Let's Talk About Biphobia

Updated on December 28, 2016

Let me start this little informational guide with the following statement; being intimate with someone of the same sex does not mean that you are gay, just like being intimate with someone of the opposite gender does not mean you are straight-- it just means that you fall somewhere in between those two on the beautiful and fluid spectrum of sexuality.

Unfortunately, we're so soaked in the binary way of thinking that there are many people that don't believe that bisexuality is a thing and that type of thought ultimately oppresses everyone. Perpetuating the unflinching heteronormative and homonormative standards is just as bad as saying these other sexualities don't exist.

Respected bisexual activist Robyn Ochs describes bisexuality as the potential β€œto be attracted β€” romantically and/or sexually β€” to people of more than one sex and/or gender, not necessarily at the same time, not necessarily in the same way, and not necessarily to the same degree.”

  • One cannot simply be a heterosexual that would "do it with the same gender if the opportunity arose."
  • One cannot simply be a heterosexual that would "be in a lesbian relationship if the opportunity arose."

To qualify for the term "lesbian relationship," both members of said relationship MUST be lesbian.

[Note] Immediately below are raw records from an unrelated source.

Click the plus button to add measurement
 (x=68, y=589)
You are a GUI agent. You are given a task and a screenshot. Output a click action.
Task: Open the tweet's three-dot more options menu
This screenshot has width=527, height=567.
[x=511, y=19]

If that is not the case and that term is still used, it's erasure and it's one of the most subtle (but still harmful) and most common forms of biphobia.

You have to remember that we're talking about a group of people that are constantly told that they don't exist. A group of people that are belittled by heterosexuals because they're strange and then belittled by homosexuals because they're not strange enough.

You would not say that you (let's say you're whiter than white bread for this) and a friend (we'll call this friend a latina) are an Asian couple. That is not a thing.

But it's exactly what you're doing when you say that you're a heterosexual that would be in a lesbian relationship. Misunderstandings like this are the anchor that keeps biphobia going.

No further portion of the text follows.